Metro Vancouver's Burnaby incinerator burning through taxpayer money

Almost $100 million in upgrades to burn metro Vancouver's garbage and little revenue to show for it. Fifth in a three-month series.

Graphic by Codename Design

It’s a business model that would likely have gotten an executive team in trouble years ago.

In 2014, Metro Vancouver’s Burnaby waste-to-energy (WTE) facility will cost taxpayers $22 million to operate, including operating expenses and long-term debt servicing charges. On the revenue side, the facility will bring in just a quarter of that amount -- $5.7 million -- by burning garbage and selling electricity to BC Hydro.

Since 2006, the facility has regularly cost taxpayers more than twice what it generates in revenues.

On top of that, Metro Vancouver now has announced it will spend an additional $8 million this year on emission upgrades, adding to the $60 million already spent on improvement to the Burnaby WTE since it opened in 1988. Between 2012 and 2017, the Authority intends to spend an additional $37.5 million upgrading the WTE facility which regularly achieves emission targets set by government.

In total, almost $100 million will be spent on the incinerator since it opened. But the Burnaby waste-to-energy incinerator is a key component of an overall integrated solid waste plan passed by Metro Vancouver in 2010. Part of that is because waste to incineration still generates some income, even if not enough to offset the operating costs. 

Today, Metro Vancouver regional authority is now debating whether to spend an extra $480 million to build one (or more) new incinerators to handle the region’s future garbage.

It's a contentious proposal, with big money and big players involved. Several multi-national companies, including Covanta and BC’s Aquilini family, are queuing up to bid on the project. Meanwhile, the neighbouring Fraser Valley Regional District, a major BC business lobby and Vancouver city councillors are opposing incineration.

“City Council has made it clear since 2011 that we do not support the mass burning of garbage,” said Mayor Gregor Robertson in November. 

Half a billion taxpayer dollars

The BC Chamber of Commerce is also fighting the proposal, but more because they see it as a costly public project that could create a monopoly and shut out competitors. 

“Half a billion dollars is half a billion dollars we don’t have, so taxpayers ...can’t afford it,” says John Winters, president of the BC Chamber of Commerce.

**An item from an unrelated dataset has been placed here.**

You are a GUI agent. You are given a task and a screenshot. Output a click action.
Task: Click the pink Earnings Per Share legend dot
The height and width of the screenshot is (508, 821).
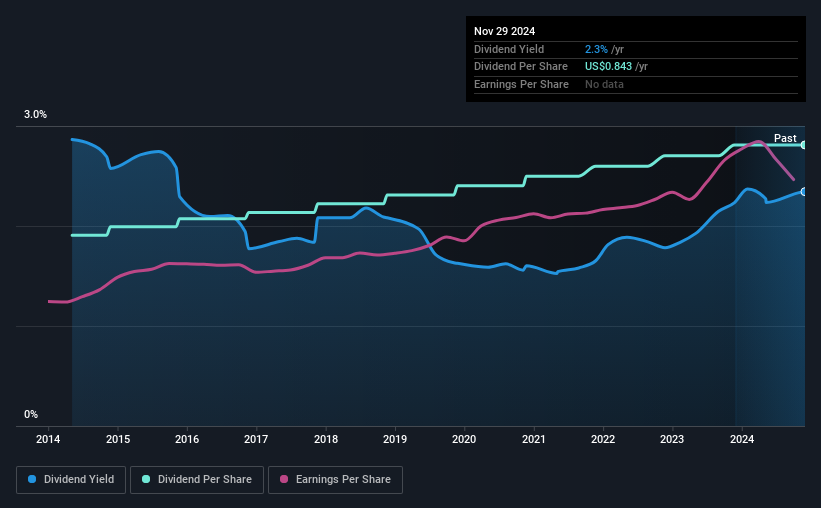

“They (Metro Van) have a perfectly good system in place right now that is run by municipalities, and the private sector is doing an excellent job of keeping the landfills busy and diverting waste and getting recyclables out.”

“So here’s our government, that is not elected to do anything like this by the way, no accountability, spending half a billion dollars. It is really a sad state of affairs,” Winter said.

Generating electricity and dollars through incineration 

Proponents of the incinerator project, however, say the waste-to-energy incinerator is the best way to keep non-recyclable trash out of the landfills, while still making a bit of revenue from it. 

“I believe we are on the appropriate route," Brodie said in a recent interview with The Vancouver Observer“We rely on scientists and engineers, we rely on planners and all kinds of consultants and experts who will guide us.”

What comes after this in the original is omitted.